Japan accounts for 5% of global value

Electric vehicles account for about 10 percent of global car sales, while Chinese, American, European and South Korean car companies control 90 percent of sales in this market, car dealer Mohammad Musa told the Sky News Arab Economy website. , while Japan’s share of EVs fell to less than 5%, a huge drop in the country’s role in the industry.

A third reason Japan has been slow in the electric vehicle industry, Moussa explained, is that many of the resources and minerals needed for the industry have ties to China, which limits China’s access to some technological know-how, slowing progress in the field.
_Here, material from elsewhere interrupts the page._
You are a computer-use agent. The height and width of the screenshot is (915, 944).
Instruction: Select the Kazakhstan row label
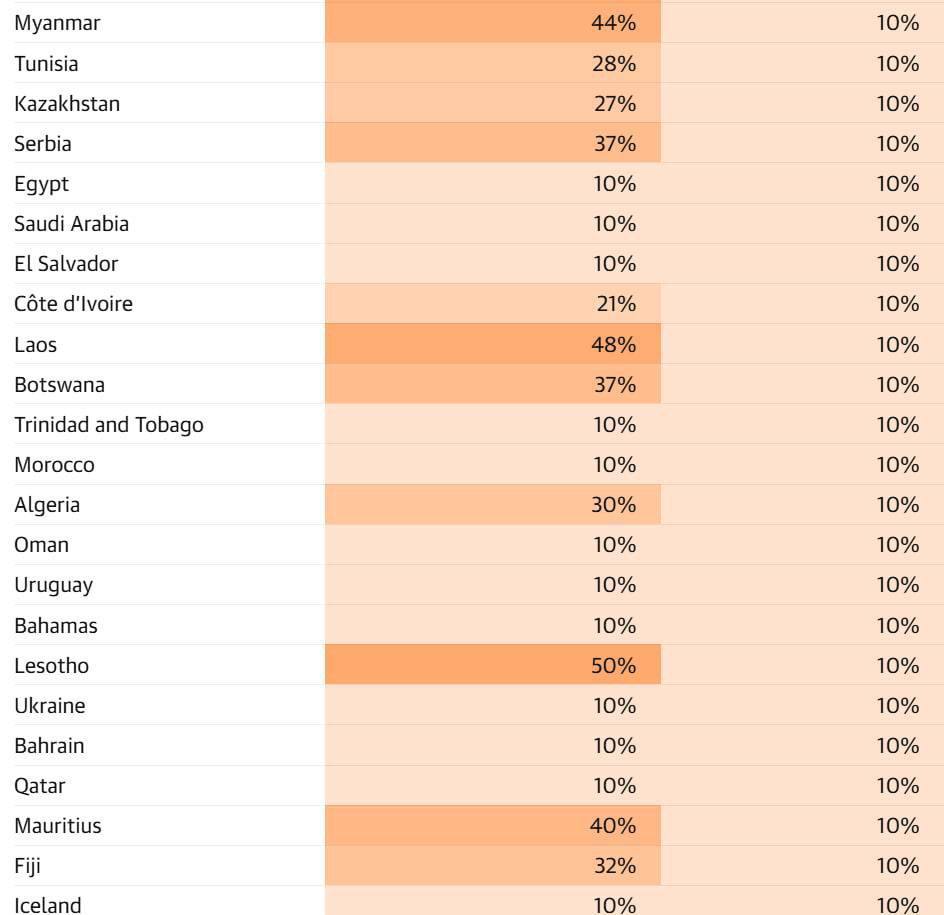tap(67, 104)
China, for example, controls 56% of global EV battery production, a share that will rise to 70% by 2027.

Japan’s procrastination is a lost opportunity

In a sign of concerns about Japanese companies, Musa said Japan recently signed an agreement with the United States to facilitate its access to “vital minerals” related to electric vehicle production, preparing it to become a bigger player in the field. will not be able to keep pace with the growth of electric vehicles, the demand for which is belatedly deprived of the opportunity to gain enough experience and understand the market while its competitors are able to do so.